Elvan Bayraktar : “Vücudumuzdaki Yağ  Altın Değerindedir” Elvan Bayraktar : “Vücudumuzdaki Yağ Altın Değerindedir”

Dr. Elvan Bayraktar, Genç Kalma Sırlarını Ve Kök Hücrenin İnsan Vücudundaki Mucizevi Etkilerini Klass’a Anlattı Estetik, Plastik ve Rekonstrüktif Cerrahi Doktoru Elvan Bayraktar, Nişantaşı’nda bulunan kliniğinde hastalarına estetik cerrahi alanında kaliteli bir hizmet sunuyor. İnsanın vücudundan alınan yağların çeşitli yöntemlerle tekrar değerlendirilerek vücudun deforme olan bölgelerinde kullanılmasına dayanan anti-aging uygulamalarını da başarıyla gerçekleştiren Dr. Elvan Bayraktar, özellikle kök hücrenin burada kilit rol oynadığını söylüyor. “İnsan için en uygun kök hücre aslında kendi yağının içindedir. Biz liposuction ile aldığımız yağı değerlendirip kişilerin yüzüne, sarkan deri kısımlarına uyguluyoruz. Vücudumuzdaki yağ altın değerindedir” diyen ünlü Doktor Elvan Bayraktar ile genç kalmanın sırlarını tüm ayrıntılarıyla Klass okurları için konuştuk.

**Kayıtlı Veriler:**
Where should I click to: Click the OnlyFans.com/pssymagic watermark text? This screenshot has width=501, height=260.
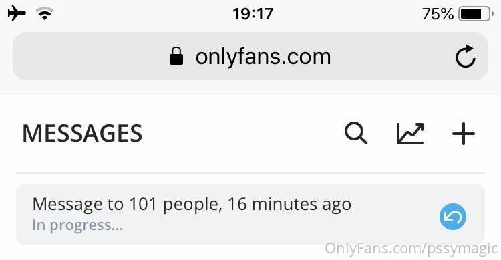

...

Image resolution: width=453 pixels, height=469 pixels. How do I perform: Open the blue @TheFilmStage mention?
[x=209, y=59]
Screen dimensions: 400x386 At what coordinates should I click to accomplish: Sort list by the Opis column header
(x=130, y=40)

**İş Emri 1:** Okuma parçasına göre Dr. Elvan Bayraktar'ın kliniği hangi semttedir?
**İş Emri 2:** Okuma parçasından "Dr. Elvan Bayraktar, Genç" ile "okurları için konuştuk." arasındaki bölümü, bu ifadeler de dahil olmak üzere aynen kopyalayın.
**İş Emri 3:**
Aşağıdaki ifadelerin okuma parçasıyla uyuşup uyuşmadığını evet veya hayır ile belirtin; her cevabı parçadan belirleyici sözleri tırnak içinde aktararak destekleyin.
(a) Dr. Elvan Bayraktar'a göre insan için en uygun kök hücre kişinin kendi yağının içindedir.
(b) Dr. Elvan Bayraktar, liposuction ile alınan yağın değerlendirilmeden atıldığını söyler.
(c) Söyleşi Klass okurları için yapılmıştır.

**Cevap Kutusu 1:** Nişantaşı'nda.

**Cevap Kutusu 2:**
Dr. Elvan Bayraktar, Genç Kalma Sırlarını Ve Kök Hücrenin İnsan Vücudundaki Mucizevi Etkilerini Klass’a Anlattı Estetik, Plastik ve Rekonstrüktif Cerrahi Doktoru Elvan Bayraktar, Nişantaşı’nda bulunan kliniğinde hastalarına estetik cerrahi alanında kaliteli bir hizmet sunuyor. İnsanın vücudundan alınan yağların çeşitli yöntemlerle tekrar değerlendirilerek vücudun deforme olan bölgelerinde kullanılmasına dayanan anti-aging uygulamalarını da başarıyla gerçekleştiren Dr. Elvan Bayraktar, özellikle kök hücrenin burada kilit rol oynadığını söylüyor. “İnsan için en uygun kök hücre aslında kendi yağının içindedir. Biz liposuction ile aldığımız yağı değerlendirip kişilerin yüzüne, sarkan deri kısımlarına uyguluyoruz. Vücudumuzdaki yağ altın değerindedir” diyen ünlü Doktor Elvan Bayraktar ile genç kalmanın sırlarını tüm ayrıntılarıyla Klass okurları için konuştuk.

**Cevap Kutusu 3:**
(a) Evet: "İnsan için en uygun kök hücre aslında kendi yağının içindedir."
(b) Hayır: "Biz liposuction ile aldığımız yağı değerlendirip kişilerin yüzüne, sarkan deri kısımlarına uyguluyoruz."
(c) Evet: "genç kalmanın sırlarını tüm ayrıntılarıyla Klass okurları için konuştuk."